** Begin Record excerpts **
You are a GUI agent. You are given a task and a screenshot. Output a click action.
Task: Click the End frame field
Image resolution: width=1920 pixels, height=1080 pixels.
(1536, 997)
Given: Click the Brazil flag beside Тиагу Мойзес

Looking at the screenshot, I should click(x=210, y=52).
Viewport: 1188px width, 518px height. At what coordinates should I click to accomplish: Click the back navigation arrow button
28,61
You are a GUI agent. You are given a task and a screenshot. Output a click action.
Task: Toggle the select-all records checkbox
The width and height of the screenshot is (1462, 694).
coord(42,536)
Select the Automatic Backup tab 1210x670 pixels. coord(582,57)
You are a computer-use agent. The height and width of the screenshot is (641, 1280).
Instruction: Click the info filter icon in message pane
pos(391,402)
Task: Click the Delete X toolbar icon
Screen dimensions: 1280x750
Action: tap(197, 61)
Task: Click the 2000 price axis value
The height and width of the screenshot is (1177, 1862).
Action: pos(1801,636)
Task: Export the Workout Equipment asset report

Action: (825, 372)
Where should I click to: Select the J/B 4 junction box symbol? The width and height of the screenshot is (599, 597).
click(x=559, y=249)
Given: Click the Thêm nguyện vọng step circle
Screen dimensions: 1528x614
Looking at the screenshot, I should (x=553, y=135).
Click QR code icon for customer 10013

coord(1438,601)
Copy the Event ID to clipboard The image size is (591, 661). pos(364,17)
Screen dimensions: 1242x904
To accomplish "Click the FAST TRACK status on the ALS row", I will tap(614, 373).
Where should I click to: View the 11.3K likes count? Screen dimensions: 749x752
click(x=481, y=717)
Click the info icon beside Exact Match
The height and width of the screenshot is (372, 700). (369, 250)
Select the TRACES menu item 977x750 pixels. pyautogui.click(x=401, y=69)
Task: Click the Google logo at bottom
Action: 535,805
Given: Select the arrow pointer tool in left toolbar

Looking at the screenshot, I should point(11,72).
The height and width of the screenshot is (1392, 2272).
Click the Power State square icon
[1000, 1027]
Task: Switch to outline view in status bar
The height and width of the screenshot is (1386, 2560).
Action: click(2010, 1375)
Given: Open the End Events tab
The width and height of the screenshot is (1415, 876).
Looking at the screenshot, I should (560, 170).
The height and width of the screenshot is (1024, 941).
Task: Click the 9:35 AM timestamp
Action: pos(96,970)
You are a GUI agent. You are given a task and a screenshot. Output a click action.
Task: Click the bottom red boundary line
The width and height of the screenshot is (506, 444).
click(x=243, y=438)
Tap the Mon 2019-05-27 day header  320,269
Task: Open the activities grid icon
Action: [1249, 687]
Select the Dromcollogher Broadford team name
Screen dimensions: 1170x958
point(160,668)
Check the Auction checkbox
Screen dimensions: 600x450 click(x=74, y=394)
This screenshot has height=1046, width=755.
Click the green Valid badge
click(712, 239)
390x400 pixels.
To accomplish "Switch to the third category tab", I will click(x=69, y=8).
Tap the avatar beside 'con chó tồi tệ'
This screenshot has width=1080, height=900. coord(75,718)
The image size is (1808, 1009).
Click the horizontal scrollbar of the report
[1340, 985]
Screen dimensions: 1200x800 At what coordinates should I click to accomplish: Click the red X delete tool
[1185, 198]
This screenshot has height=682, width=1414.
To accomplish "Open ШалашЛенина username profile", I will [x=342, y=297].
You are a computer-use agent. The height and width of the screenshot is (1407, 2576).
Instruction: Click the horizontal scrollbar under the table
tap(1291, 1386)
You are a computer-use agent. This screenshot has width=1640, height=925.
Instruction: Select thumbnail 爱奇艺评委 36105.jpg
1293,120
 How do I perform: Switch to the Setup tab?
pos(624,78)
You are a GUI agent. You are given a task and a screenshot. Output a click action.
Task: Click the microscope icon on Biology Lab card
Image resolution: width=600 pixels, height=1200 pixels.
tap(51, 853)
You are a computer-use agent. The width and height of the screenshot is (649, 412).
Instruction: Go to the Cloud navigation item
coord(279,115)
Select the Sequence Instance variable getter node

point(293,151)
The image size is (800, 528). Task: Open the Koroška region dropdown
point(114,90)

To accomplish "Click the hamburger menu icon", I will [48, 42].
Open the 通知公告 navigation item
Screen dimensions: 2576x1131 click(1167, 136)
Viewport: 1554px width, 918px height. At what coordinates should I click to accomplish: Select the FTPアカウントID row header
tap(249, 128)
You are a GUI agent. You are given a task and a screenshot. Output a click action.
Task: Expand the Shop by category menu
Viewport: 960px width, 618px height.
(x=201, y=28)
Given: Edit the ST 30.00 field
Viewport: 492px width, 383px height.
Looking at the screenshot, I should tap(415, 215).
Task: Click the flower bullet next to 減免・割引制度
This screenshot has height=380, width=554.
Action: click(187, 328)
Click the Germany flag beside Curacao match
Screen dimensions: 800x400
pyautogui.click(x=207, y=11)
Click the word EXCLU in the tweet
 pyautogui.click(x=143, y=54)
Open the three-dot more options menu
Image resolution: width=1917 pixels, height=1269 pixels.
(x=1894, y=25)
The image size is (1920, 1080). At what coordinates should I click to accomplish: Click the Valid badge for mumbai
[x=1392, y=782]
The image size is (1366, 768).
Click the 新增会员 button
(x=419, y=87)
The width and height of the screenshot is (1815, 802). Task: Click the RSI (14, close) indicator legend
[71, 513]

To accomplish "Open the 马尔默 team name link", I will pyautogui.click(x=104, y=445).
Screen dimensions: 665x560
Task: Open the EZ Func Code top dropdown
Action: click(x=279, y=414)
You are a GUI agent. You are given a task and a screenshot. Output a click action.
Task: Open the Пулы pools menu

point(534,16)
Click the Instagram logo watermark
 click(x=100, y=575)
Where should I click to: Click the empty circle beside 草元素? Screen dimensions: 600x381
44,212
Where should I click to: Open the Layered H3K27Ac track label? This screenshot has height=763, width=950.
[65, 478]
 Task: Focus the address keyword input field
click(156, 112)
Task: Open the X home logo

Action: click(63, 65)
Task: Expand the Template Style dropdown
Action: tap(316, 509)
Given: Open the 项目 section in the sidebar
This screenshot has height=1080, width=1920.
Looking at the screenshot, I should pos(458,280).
** End Record excerpts **
#### Your instructions
Change every occurrence of "Where should I click to" to "Where do I click to" across all the items above, leaving everything else unchanged.

#### Answer to the task
You are a GUI agent. You are given a task and a screenshot. Output a click action.
Task: Click the End frame field
Image resolution: width=1920 pixels, height=1080 pixels.
(1536, 997)
Given: Click the Brazil flag beside Тиагу Мойзес

Looking at the screenshot, I should click(x=210, y=52).
Viewport: 1188px width, 518px height. At what coordinates should I click to accomplish: Click the back navigation arrow button
28,61
You are a GUI agent. You are given a task and a screenshot. Output a click action.
Task: Toggle the select-all records checkbox
The width and height of the screenshot is (1462, 694).
coord(42,536)
Select the Automatic Backup tab 1210x670 pixels. coord(582,57)
You are a computer-use agent. The height and width of the screenshot is (641, 1280).
Instruction: Click the info filter icon in message pane
pos(391,402)
Task: Click the Delete X toolbar icon
Screen dimensions: 1280x750
Action: tap(197, 61)
Task: Click the 2000 price axis value
The height and width of the screenshot is (1177, 1862).
Action: pos(1801,636)
Task: Export the Workout Equipment asset report

Action: (825, 372)
Where do I click to: Select the J/B 4 junction box symbol? The width and height of the screenshot is (599, 597).
click(x=559, y=249)
Given: Click the Thêm nguyện vọng step circle
Screen dimensions: 1528x614
Looking at the screenshot, I should (x=553, y=135).
Click QR code icon for customer 10013

coord(1438,601)
Copy the Event ID to clipboard The image size is (591, 661). pos(364,17)
Screen dimensions: 1242x904
To accomplish "Click the FAST TRACK status on the ALS row", I will tap(614, 373).
Where do I click to: View the 11.3K likes count? Screen dimensions: 749x752
click(x=481, y=717)
Click the info icon beside Exact Match
The height and width of the screenshot is (372, 700). (369, 250)
Select the TRACES menu item 977x750 pixels. pyautogui.click(x=401, y=69)
Task: Click the Google logo at bottom
Action: 535,805
Given: Select the arrow pointer tool in left toolbar

Looking at the screenshot, I should point(11,72).
The height and width of the screenshot is (1392, 2272).
Click the Power State square icon
[1000, 1027]
Task: Switch to outline view in status bar
The height and width of the screenshot is (1386, 2560).
Action: click(2010, 1375)
Given: Open the End Events tab
The width and height of the screenshot is (1415, 876).
Looking at the screenshot, I should (560, 170).
The height and width of the screenshot is (1024, 941).
Task: Click the 9:35 AM timestamp
Action: pos(96,970)
You are a GUI agent. You are given a task and a screenshot. Output a click action.
Task: Click the bottom red boundary line
The width and height of the screenshot is (506, 444).
click(x=243, y=438)
Tap the Mon 2019-05-27 day header  320,269
Task: Open the activities grid icon
Action: [1249, 687]
Select the Dromcollogher Broadford team name
Screen dimensions: 1170x958
point(160,668)
Check the Auction checkbox
Screen dimensions: 600x450 click(x=74, y=394)
This screenshot has height=1046, width=755.
Click the green Valid badge
click(712, 239)
390x400 pixels.
To accomplish "Switch to the third category tab", I will click(x=69, y=8).
Tap the avatar beside 'con chó tồi tệ'
This screenshot has width=1080, height=900. coord(75,718)
The image size is (1808, 1009).
Click the horizontal scrollbar of the report
[1340, 985]
Screen dimensions: 1200x800 At what coordinates should I click to accomplish: Click the red X delete tool
[1185, 198]
This screenshot has height=682, width=1414.
To accomplish "Open ШалашЛенина username profile", I will [x=342, y=297].
You are a computer-use agent. The height and width of the screenshot is (1407, 2576).
Instruction: Click the horizontal scrollbar under the table
tap(1291, 1386)
You are a computer-use agent. This screenshot has width=1640, height=925.
Instruction: Select thumbnail 爱奇艺评委 36105.jpg
1293,120
 How do I perform: Switch to the Setup tab?
pos(624,78)
You are a GUI agent. You are given a task and a screenshot. Output a click action.
Task: Click the microscope icon on Biology Lab card
Image resolution: width=600 pixels, height=1200 pixels.
tap(51, 853)
You are a computer-use agent. The width and height of the screenshot is (649, 412).
Instruction: Go to the Cloud navigation item
coord(279,115)
Select the Sequence Instance variable getter node

point(293,151)
The image size is (800, 528). Task: Open the Koroška region dropdown
point(114,90)

To accomplish "Click the hamburger menu icon", I will [48, 42].
Open the 通知公告 navigation item
Screen dimensions: 2576x1131 click(1167, 136)
Viewport: 1554px width, 918px height. At what coordinates should I click to accomplish: Select the FTPアカウントID row header
tap(249, 128)
You are a GUI agent. You are given a task and a screenshot. Output a click action.
Task: Expand the Shop by category menu
Viewport: 960px width, 618px height.
(x=201, y=28)
Given: Edit the ST 30.00 field
Viewport: 492px width, 383px height.
Looking at the screenshot, I should tap(415, 215).
Task: Click the flower bullet next to 減免・割引制度
This screenshot has height=380, width=554.
Action: click(187, 328)
Click the Germany flag beside Curacao match
Screen dimensions: 800x400
pyautogui.click(x=207, y=11)
Click the word EXCLU in the tweet
 pyautogui.click(x=143, y=54)
Open the three-dot more options menu
Image resolution: width=1917 pixels, height=1269 pixels.
(x=1894, y=25)
The image size is (1920, 1080). At what coordinates should I click to accomplish: Click the Valid badge for mumbai
[x=1392, y=782]
The image size is (1366, 768).
Click the 新增会员 button
(x=419, y=87)
The width and height of the screenshot is (1815, 802). Task: Click the RSI (14, close) indicator legend
[71, 513]

To accomplish "Open the 马尔默 team name link", I will pyautogui.click(x=104, y=445).
Screen dimensions: 665x560
Task: Open the EZ Func Code top dropdown
Action: click(x=279, y=414)
You are a GUI agent. You are given a task and a screenshot. Output a click action.
Task: Open the Пулы pools menu

point(534,16)
Click the Instagram logo watermark
 click(x=100, y=575)
Where do I click to: Click the empty circle beside 草元素? Screen dimensions: 600x381
44,212
Where do I click to: Open the Layered H3K27Ac track label? This screenshot has height=763, width=950.
[65, 478]
 Task: Focus the address keyword input field
click(156, 112)
Task: Open the X home logo

Action: click(63, 65)
Task: Expand the Template Style dropdown
Action: tap(316, 509)
Given: Open the 项目 section in the sidebar
This screenshot has height=1080, width=1920.
Looking at the screenshot, I should pos(458,280).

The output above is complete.